Copy the data below word for word, from the line containing "This screenshot has width=670, height=515." through the end of the data, including both ends. Leave the pictures out of your answer.

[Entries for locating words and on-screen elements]
[Begin]
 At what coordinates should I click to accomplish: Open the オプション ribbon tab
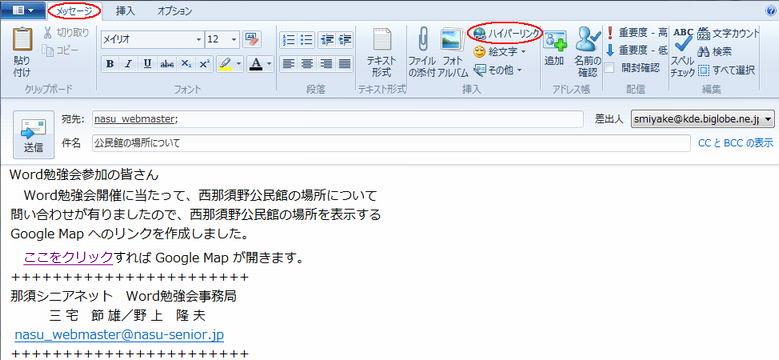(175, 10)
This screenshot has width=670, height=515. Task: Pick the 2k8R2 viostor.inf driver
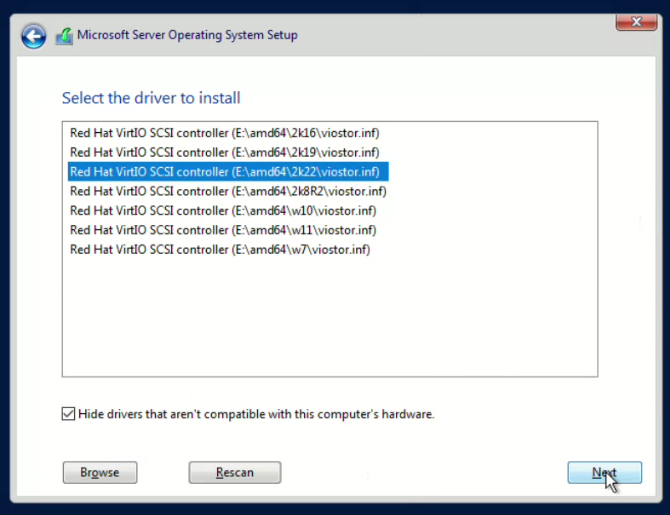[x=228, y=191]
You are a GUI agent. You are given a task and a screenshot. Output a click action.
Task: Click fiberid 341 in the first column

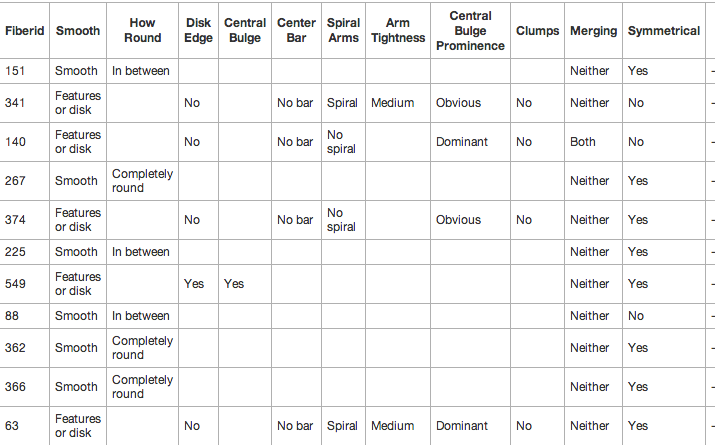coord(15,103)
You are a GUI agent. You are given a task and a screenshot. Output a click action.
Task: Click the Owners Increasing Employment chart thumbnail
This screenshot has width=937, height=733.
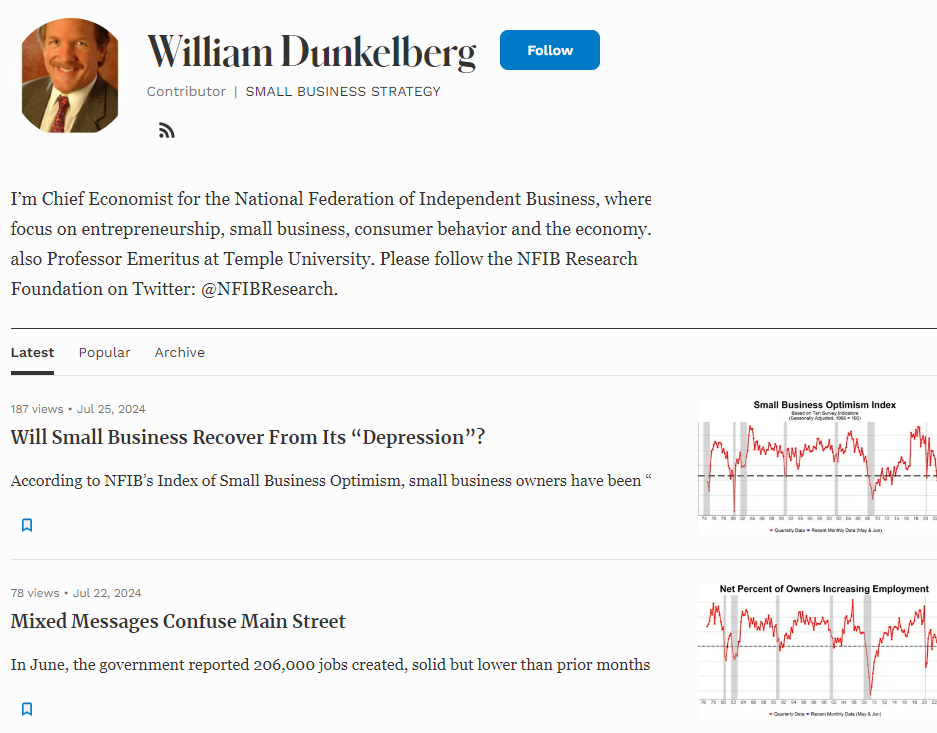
[End]
### FULL SOLUTION
This screenshot has width=670, height=515. Task: Pick the 2k8R2 viostor.inf driver
[x=228, y=191]
You are a GUI agent. You are given a task and a screenshot. Output a click action.
Task: Click fiberid 341 in the first column

coord(15,103)
You are a GUI agent. You are given a task and a screenshot. Output a click action.
Task: Click the Owners Increasing Employment chart thumbnail
This screenshot has width=937, height=733.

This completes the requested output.